A venture firm headed by a former banker with Long-Term Credit Bank of Japan announced Tuesday that it will establish the nation’s first e-bank specializing in settlements of small-scale transactions.
The planned bank, named eBANK, will provide online settlements for customers who buy small-scale digital items, such as music and video clips for prices ranging from several hundred yen to 50,000 yen.
Officials of Japan Electronic Settlement Planning Inc. told a news conference that the venture differs from conventional online banks because it targets young people.
“We want to provide a new banking infrastructure that will not compete with existing and up-and-coming banks, including those planned by Sony Corp. or Ito-Yokado Co.,” said entrepreneur Taiichi Matsuo, a former LTCB official.
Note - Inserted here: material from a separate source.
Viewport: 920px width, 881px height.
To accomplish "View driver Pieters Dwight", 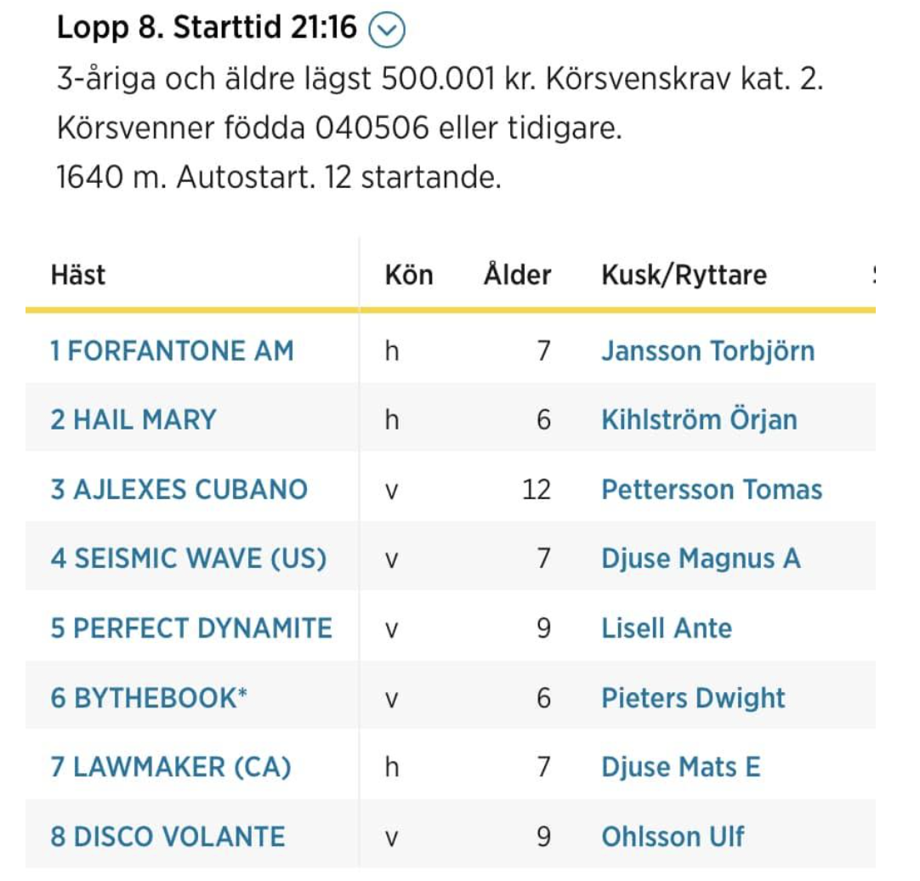I will coord(693,697).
The company is currently capitalized at 900 million yen, with equity participation from such firms as major trading house Itochu Corp., Mitsui Marine & Fire Insurance Co. and Yamato Mutual Life Insurance Co.
By early next year, when eBANK is supposed to start operations, the company hopes to increase its capital to 20 billion yen.
It is envisioned that the firm will be 30 percent owned by various financial institutions, such as regional and “shinkin” (credit) banks that cannot afford to set up their own online banks, Matsuo said. The online bank will cut costs by doing away with branches or ATMs, the officials said. All transactions will be settled electronically and on a real-time basis, the officials said.
In the second phase of the venture, scheduled to begin in the middle of next year, the company will start offering credit settlements through next-generation cellular phones equipped with infrared rays.
Consumers will be able to settle their purchases at stores by exchanging data between their mobile phones and infrared cash registers, as well as exchange credit with other mobile phone users, they said.
While the bank has no plans to offer settlements in foreign currencies, it could eventually franchise its technology to foreign banks, enabling similar real-time online credit settlements overseas, they added.
The project is backed by high-powered individuals from various sectors, including Toyoo Gyoten, a former vice finance minister for international affairs. He will serve on the company’s advisory board.